R: O DMARCbis é a nova versão do protocolo DMARC, em fase de finalização na IETF como Proposed Standard. Substitui o RFC 7489 (2015) e o RFC 9091 (PSD DMARC). Os três documentos (mecanismo principal, relatórios agregados, relatórios de falha) estão na fila do editor RFC desde 2025.
P: Quais são as diferenças entre DMARC e DMARCbis?
R: O DMARCbis adiciona três novas tags (np, t, psd), remove três tags (pct, rf, ri), substitui a descoberta via Public Suffix List por um algoritmo tree walk DNS e restringe a validação SPF unicamente ao MAIL FROM.
P: Devo migrar para o DMARCbis imediatamente?
R: Não há urgência. Os registos DMARC atuais continuam a funcionar porque a versão permanece v=DMARC1. No entanto, recomenda-se auditar os seus registos agora para remover as tags obsoletas e adicionar as novas tags np e psd.
P: A tag pct é realmente removida?
R: Sim. A experiência operacional mostrou que a tag pct era aplicada de forma inconsistente pelos recetores. Apenas os valores 0 e 100 eram fiáveis. É substituída pela tag binária t (t=y para modo de teste, t=n para aplicação completa).
P: O que é o tree walk DNS?
R: O tree walk DNS é o algoritmo de descoberta de política DMARC no DMARCbis.
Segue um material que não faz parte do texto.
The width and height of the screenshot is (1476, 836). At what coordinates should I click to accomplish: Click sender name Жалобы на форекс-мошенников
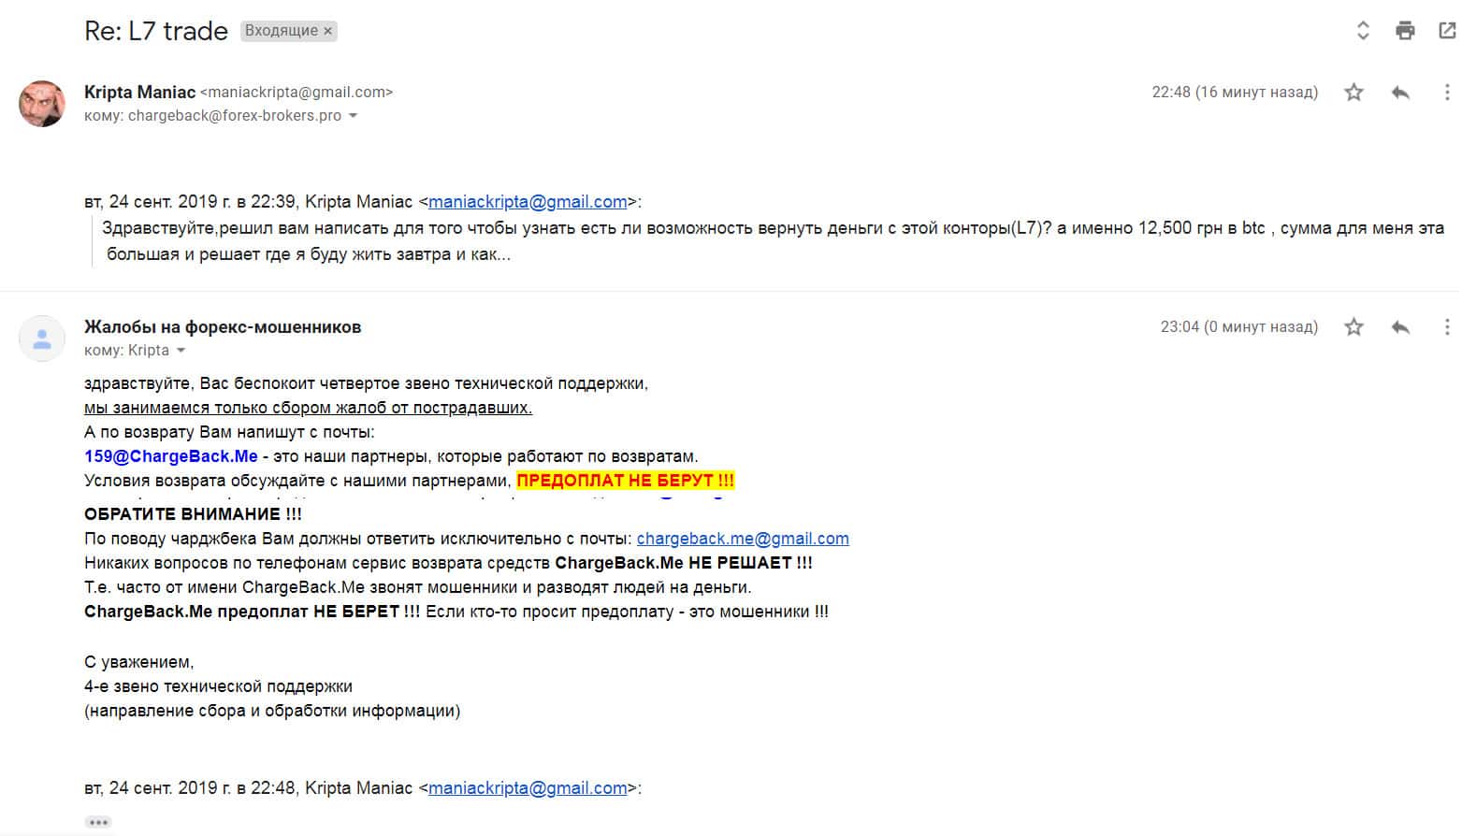pos(223,326)
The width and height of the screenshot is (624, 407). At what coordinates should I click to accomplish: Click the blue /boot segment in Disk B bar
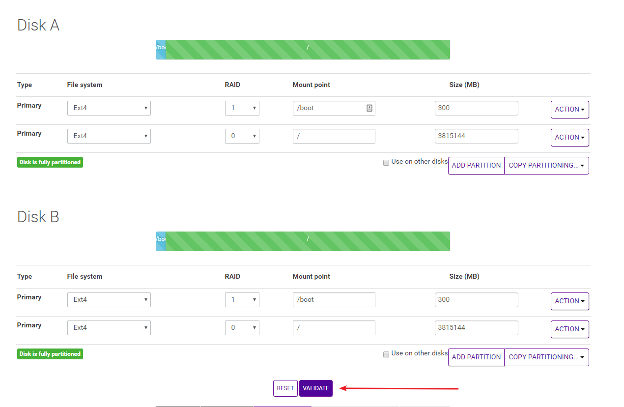(161, 241)
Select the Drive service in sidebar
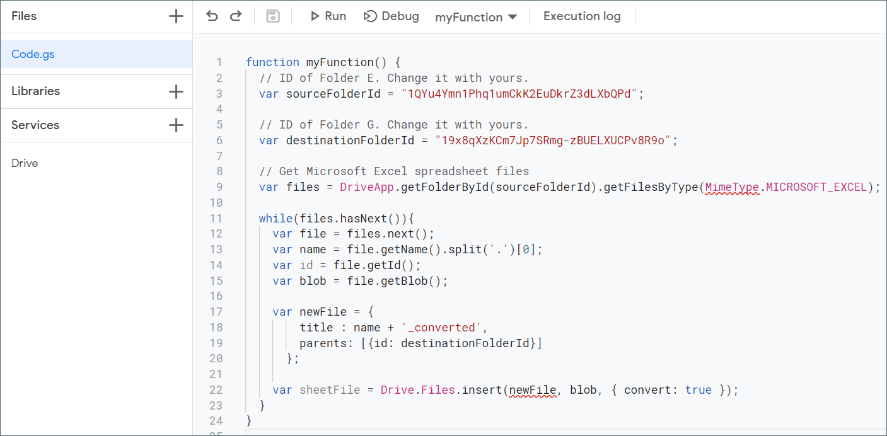Screen dimensions: 887x436 24,163
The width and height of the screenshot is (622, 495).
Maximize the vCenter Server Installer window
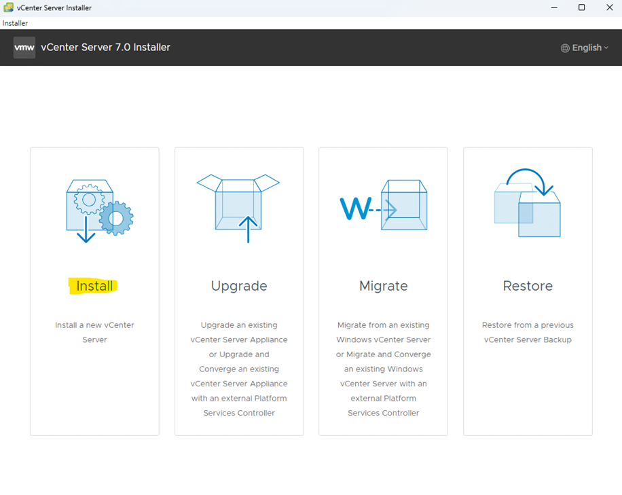click(x=581, y=7)
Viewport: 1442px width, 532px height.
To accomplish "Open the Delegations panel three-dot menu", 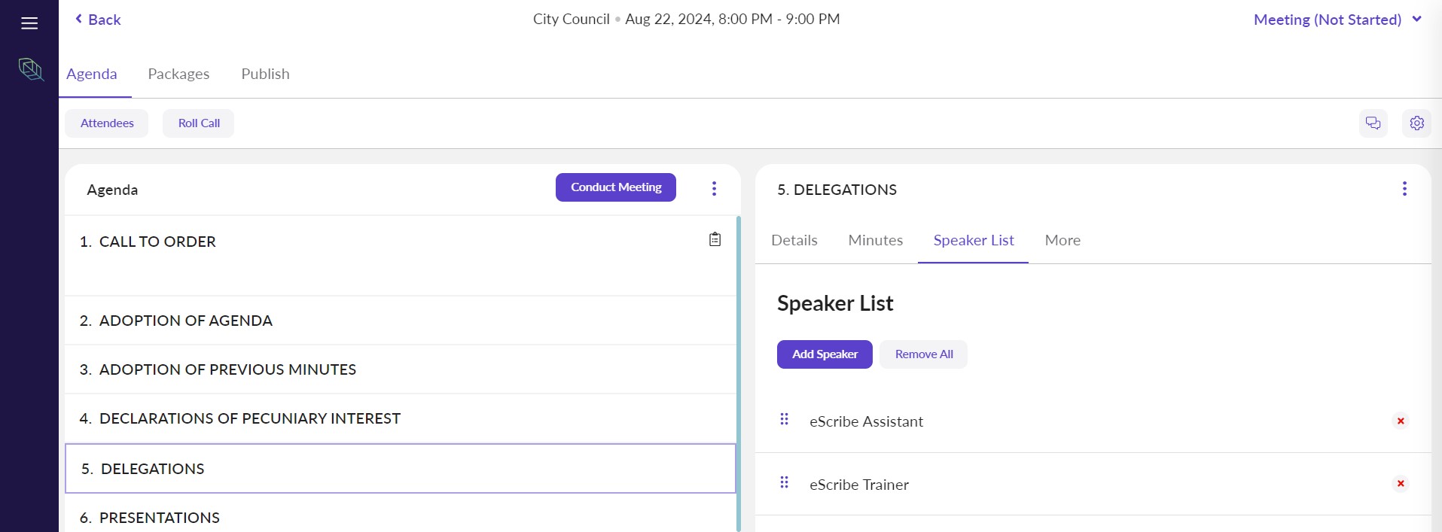I will point(1404,189).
Em vez de consultar uma Public Suffix List externa, o recetor percorre a hierarquia DNS consultando _dmarc em cada nível até encontrar um registo válido. Isto elimina a dependência da PSL.
P: A tag fo é removida no DMARCbis?
R: Não. A tag fo (failure reporting options) é mantida no DMARCbis. Apenas as tags pct, rf e ri são removidas.
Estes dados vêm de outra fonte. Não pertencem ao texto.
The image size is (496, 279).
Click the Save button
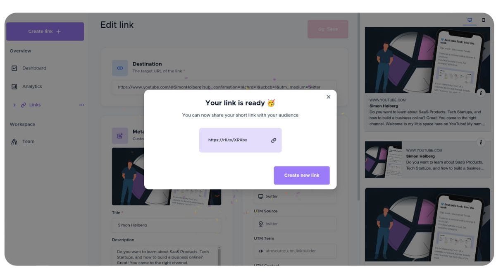tap(328, 29)
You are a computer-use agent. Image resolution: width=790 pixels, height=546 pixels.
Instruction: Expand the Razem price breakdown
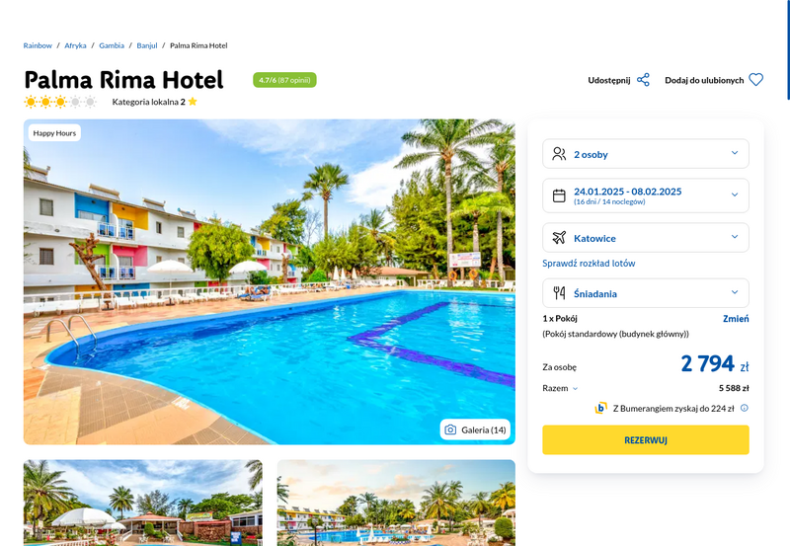tap(560, 388)
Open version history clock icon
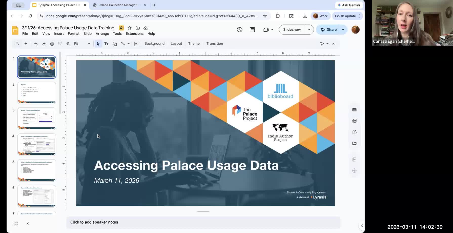Image resolution: width=453 pixels, height=233 pixels. (240, 30)
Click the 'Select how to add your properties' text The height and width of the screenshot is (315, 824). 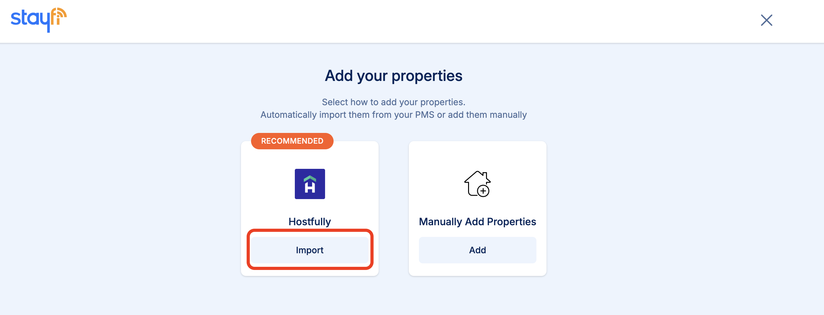tap(393, 102)
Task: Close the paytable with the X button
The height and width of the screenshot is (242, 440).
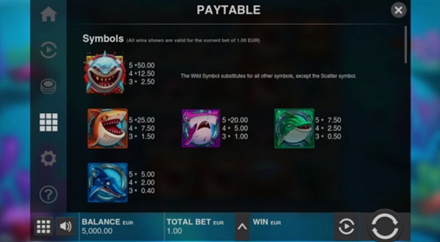Action: [398, 10]
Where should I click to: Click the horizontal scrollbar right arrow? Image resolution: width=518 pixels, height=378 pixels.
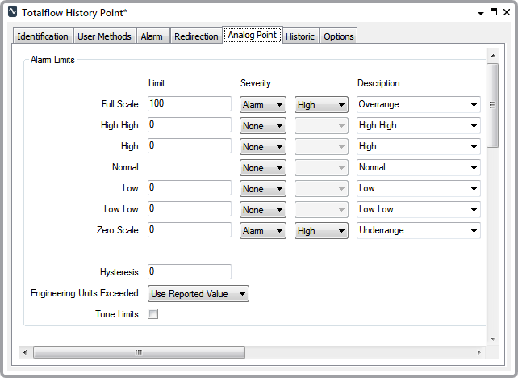[x=479, y=352]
P: Como sei se o meu domínio está pronto para o DMARCbis?
R: Execute uma análise com o nosso DMARCbis checker. A ferramenta executa um tree walk DNS completo, deteta tags obsoletas (pct, rf, ri), verifica a presença da tag np e mostra o domínio organizacional descoberto. O resultado indica um estado claro: conforme, compatível ou não conforme com o DMARCbis.
P: O tree walk DNS atrasa a entrega de email?
R: Não. O tree walk executa no máximo 8 consultas DNS e os recetores armazenam os resultados em cache com base no TTL de cada registo. Na prática, para a maioria dos domínios, o tree walk resolve-se em 2 ou 3 consultas. O impacto no tempo de entrega é negligenciável.